Life Preserver: To avoid the danger of anchors in strategic thinking, consider the following:

  • Create an open mind by actively considering the range of starting points available, not just the anchor point.
  • View the issue from different frames (e.g., marketing manager should seek views of HR, sales, and operations managers).
  • Identify anchors as soon as they appear and call them out mentally and physically (on paper/PC/flip chart) so everyone is aware of their presence.

3. Benchmarking

On the surface, benchmarking gives the appearance of one of those activities that unquestionably add value to an organization. And therein lies its danger. When benchmarking best practices, it is critical to understand what exactly is being benchmarked. The first discipline of strategic thinking is acumen, and a key aspect of successfully generating insight is to understand the context.

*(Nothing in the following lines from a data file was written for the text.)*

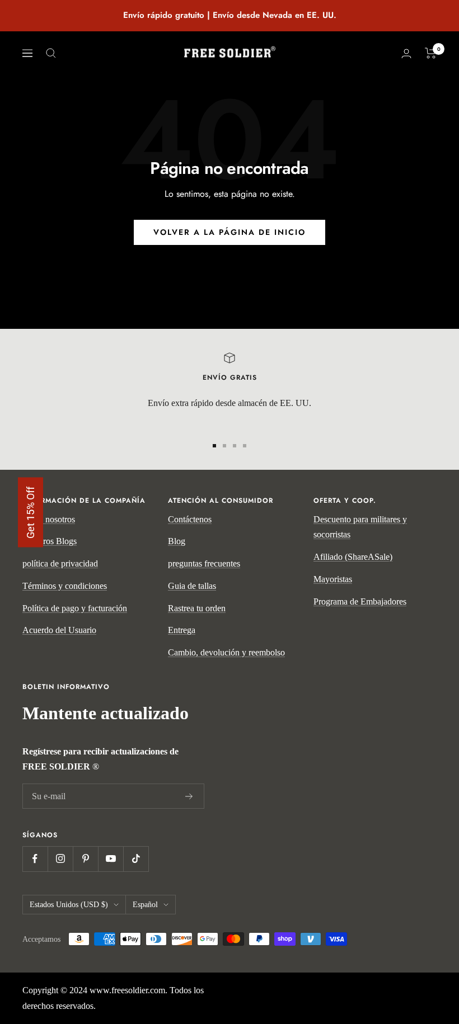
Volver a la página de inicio (229, 232)
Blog (176, 541)
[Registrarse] (189, 796)
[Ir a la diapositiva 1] (214, 445)
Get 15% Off (30, 512)
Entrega (181, 630)
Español (145, 904)
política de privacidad (60, 563)
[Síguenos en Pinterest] (85, 858)
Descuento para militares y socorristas (360, 527)
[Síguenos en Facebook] (35, 858)
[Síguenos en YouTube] (110, 858)
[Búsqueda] (51, 53)
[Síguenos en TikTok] (135, 858)
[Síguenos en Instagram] (60, 858)
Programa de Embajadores (359, 601)
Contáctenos (190, 519)
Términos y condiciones (64, 586)
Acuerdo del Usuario (59, 630)
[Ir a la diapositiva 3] (234, 445)
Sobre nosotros (48, 519)
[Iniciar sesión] (406, 53)
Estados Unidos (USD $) (69, 904)
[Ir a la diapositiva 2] (224, 445)
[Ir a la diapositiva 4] (244, 445)
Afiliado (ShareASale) (352, 556)
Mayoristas (332, 579)
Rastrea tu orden (197, 608)
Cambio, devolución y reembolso (226, 652)
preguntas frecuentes (204, 563)
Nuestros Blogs (49, 541)
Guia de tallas (192, 586)
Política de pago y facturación (74, 608)
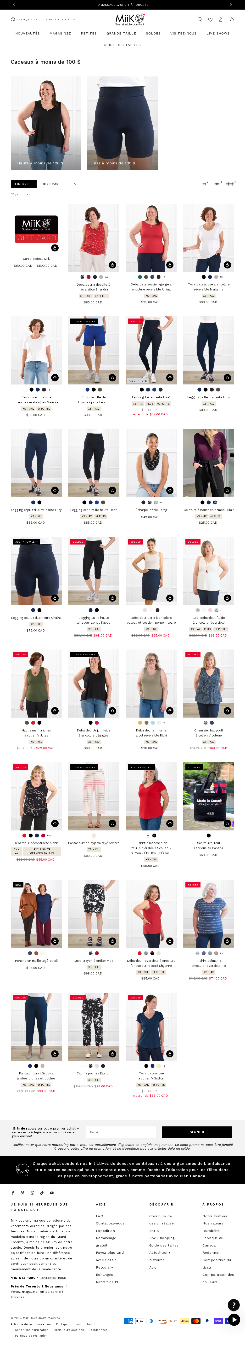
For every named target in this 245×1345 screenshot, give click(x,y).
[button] (200, 19)
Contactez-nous (52, 1278)
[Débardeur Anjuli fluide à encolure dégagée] (93, 683)
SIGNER (196, 1132)
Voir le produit (55, 248)
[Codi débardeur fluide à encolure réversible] (208, 571)
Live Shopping (162, 1238)
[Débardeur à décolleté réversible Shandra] (93, 238)
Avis (152, 1267)
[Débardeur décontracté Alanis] (36, 796)
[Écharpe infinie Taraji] (151, 463)
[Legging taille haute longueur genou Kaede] (93, 571)
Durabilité (211, 1231)
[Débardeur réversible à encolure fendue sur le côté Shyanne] (151, 914)
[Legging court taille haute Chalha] (36, 571)
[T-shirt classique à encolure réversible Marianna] (208, 238)
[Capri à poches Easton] (93, 1027)
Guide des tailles (164, 1245)
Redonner (211, 1252)
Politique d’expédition (68, 1330)
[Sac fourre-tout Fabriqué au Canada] (208, 796)
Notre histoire (215, 1216)
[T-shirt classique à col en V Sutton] (151, 1027)
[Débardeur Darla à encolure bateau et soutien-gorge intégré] (151, 571)
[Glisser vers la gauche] (14, 4)
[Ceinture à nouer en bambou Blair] (208, 463)
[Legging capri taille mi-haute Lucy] (36, 463)
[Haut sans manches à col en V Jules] (36, 683)
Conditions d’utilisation (32, 1330)
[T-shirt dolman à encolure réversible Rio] (208, 914)
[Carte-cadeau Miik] (36, 229)
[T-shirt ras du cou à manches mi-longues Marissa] (36, 350)
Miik (25, 1318)
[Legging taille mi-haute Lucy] (208, 350)
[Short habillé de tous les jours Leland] (93, 350)
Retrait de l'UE (109, 1282)
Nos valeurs (212, 1223)
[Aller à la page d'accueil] (130, 19)
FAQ (99, 1216)
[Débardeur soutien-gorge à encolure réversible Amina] (151, 238)
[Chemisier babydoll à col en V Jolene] (208, 683)
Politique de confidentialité (75, 1324)
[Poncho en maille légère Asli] (36, 914)
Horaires (17, 1297)
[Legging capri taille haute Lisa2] (93, 463)
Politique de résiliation (31, 1335)
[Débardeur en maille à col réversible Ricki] (151, 683)
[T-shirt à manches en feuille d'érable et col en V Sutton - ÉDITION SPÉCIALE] (151, 796)
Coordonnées (98, 1330)
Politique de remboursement (31, 1324)
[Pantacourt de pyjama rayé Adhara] (93, 796)
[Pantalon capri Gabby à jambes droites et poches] (36, 1027)
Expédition (105, 1231)
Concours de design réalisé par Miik (161, 1223)
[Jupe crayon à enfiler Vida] (93, 914)
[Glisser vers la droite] (230, 4)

The context of best practices includes such things as culture, compensation, market state, competitive position, leverage relative to suppliers, customer influence, etc.

Life Preserver: To avoid the danger of benchmarking in strategic thinking, consider the following:

  • Identify what exactly is being benchmarked.
  • Describe the context in which the benchmarked practice is occurring and compare it to your situation.
  • Identify the strategy ecosystem of the benchmarked practice and the relationships involved in the system.

4. Confirmation Bias

Computers have the ability to analyze in a completely objective manner. Human beings do not. Subconsciously, people tend to make decisions first and look for information afterward to support their decisions. Confirmation bias is the human condition of seek- ing data and information to support what you believe while discounting evidence to the contrary. Good strategists understand that they bring a particular frame to viewing their business. Becoming locked into that frame causes people to dismiss other frames and perspectives without giving them proper consideration.

Life Preserver: To avoid the danger of the confirmation bias in strategic thinking, consider the following:

  • Record the evidence for each position in a ledger format to enhance an objective view.
  • Acknowledge the underpinnings of your reason for taking a position and consider the opposite motivations.
  • Bring in someone to present the other positions to provide a fresh perspective.